Z = (R²+(X_L - X_C)²)^1/2. (15)

We also have,

$$sin(\phi) = {X_L-X_c \over Z}$$ (16)

Using these relations in Eq. (11) we have,

$$V_0 - A\omega[{X_L-X_C \over Z}(X_L - X_C ) + R{R\over Z}] = 0$$ (17)

Solving for A we find,

$$A = { V_0 \over \omega Z}$$ (18)

The current in the circuit is then given by,

$$I(t) = \omega A\ sin(\omega t - \phi) = {V_0 \over Z} sin(\omega t - \phi)$$ (19)

The voltage across the resistor is given by,

$$V_R = {V_0 R\over Z} sin(\omega t - \phi)$$ (20)

The voltage across the capacitor is,

$$V_C = {V_0 X_C\over Z} sin(\omega t - \phi - {\pi\over 2})$$ (21)
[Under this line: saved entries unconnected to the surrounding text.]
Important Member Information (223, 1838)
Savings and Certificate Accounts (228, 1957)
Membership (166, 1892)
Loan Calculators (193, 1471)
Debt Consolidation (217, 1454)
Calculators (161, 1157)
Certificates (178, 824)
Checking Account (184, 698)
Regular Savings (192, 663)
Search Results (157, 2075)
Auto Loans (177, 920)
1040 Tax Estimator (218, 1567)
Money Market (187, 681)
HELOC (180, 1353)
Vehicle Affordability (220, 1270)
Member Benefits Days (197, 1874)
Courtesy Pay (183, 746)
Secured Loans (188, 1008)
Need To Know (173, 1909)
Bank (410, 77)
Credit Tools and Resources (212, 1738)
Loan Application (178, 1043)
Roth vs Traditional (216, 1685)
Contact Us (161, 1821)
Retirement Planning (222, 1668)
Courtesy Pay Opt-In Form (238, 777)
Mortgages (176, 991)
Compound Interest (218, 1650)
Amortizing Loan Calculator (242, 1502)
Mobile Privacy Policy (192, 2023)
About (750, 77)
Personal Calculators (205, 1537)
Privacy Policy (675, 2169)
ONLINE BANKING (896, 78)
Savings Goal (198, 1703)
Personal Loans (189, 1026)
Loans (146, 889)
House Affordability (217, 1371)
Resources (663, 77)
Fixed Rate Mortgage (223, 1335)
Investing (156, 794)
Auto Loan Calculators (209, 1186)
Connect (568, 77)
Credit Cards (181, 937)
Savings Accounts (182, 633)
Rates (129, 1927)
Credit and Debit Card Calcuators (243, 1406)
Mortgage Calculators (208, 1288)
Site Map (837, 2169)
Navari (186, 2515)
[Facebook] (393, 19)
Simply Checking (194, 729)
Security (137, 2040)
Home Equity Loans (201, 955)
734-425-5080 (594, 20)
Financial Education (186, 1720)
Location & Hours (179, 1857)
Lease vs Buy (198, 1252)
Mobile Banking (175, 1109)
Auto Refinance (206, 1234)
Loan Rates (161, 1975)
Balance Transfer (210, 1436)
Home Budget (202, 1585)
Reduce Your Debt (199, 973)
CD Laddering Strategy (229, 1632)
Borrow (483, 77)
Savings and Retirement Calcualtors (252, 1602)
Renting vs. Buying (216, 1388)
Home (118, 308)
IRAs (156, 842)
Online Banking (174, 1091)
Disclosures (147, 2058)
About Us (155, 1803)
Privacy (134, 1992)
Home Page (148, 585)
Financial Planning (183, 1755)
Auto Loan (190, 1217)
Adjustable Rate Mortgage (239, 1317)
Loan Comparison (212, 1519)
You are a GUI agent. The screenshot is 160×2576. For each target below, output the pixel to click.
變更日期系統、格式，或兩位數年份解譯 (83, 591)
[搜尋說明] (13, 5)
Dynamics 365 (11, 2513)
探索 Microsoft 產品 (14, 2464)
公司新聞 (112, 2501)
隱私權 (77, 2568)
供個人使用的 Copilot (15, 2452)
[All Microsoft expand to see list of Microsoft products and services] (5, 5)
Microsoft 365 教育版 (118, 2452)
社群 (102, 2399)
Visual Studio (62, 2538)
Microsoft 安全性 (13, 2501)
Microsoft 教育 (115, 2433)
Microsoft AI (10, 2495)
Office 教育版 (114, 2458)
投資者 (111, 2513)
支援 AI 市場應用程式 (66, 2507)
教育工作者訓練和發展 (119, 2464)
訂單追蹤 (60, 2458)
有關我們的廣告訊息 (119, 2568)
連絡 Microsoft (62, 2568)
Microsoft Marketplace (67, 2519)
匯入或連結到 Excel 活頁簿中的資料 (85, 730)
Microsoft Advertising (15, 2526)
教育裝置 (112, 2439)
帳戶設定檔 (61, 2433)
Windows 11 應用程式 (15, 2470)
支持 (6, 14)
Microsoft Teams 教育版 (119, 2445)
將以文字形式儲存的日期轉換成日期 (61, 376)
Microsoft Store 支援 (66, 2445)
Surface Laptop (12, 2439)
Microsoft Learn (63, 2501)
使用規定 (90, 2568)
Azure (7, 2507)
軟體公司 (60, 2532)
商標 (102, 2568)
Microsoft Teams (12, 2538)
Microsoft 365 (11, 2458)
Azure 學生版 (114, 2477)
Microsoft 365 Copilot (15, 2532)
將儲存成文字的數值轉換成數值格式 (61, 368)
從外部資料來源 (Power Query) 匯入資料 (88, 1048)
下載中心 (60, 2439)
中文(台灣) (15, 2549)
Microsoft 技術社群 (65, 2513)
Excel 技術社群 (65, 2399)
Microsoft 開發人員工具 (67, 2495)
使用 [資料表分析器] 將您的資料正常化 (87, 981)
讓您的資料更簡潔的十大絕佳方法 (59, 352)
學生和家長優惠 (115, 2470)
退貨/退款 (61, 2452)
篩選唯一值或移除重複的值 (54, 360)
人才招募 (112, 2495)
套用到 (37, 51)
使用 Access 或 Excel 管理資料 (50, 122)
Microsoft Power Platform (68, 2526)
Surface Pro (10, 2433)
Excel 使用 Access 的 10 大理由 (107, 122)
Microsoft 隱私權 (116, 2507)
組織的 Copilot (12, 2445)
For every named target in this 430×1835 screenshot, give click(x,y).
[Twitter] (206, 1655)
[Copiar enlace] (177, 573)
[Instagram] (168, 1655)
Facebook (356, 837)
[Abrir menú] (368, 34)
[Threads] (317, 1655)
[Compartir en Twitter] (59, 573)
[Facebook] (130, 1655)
The voltage across the inductor is,

$$V_L = {V_0 X_L\over Z} sin(\omega t - \phi + {\pi\over 2})$$ (22)

Resonance

If we plot the phase angle and the impedance as a function of frequency, it is evident that there is a special frequency at which the impedance is small. This special frequency occurs when the capacitive and inductive reactances cancel,

$$\omega_0 L = {1\over \omega C}$$ (23)

This special frequency is just the natural frequency of the LC combination, ie.

$$\omega_0 = {1\over (LC)^{1/2}}$$ (24)

At resonance, the phase angle is zero so the current is in phase with the source.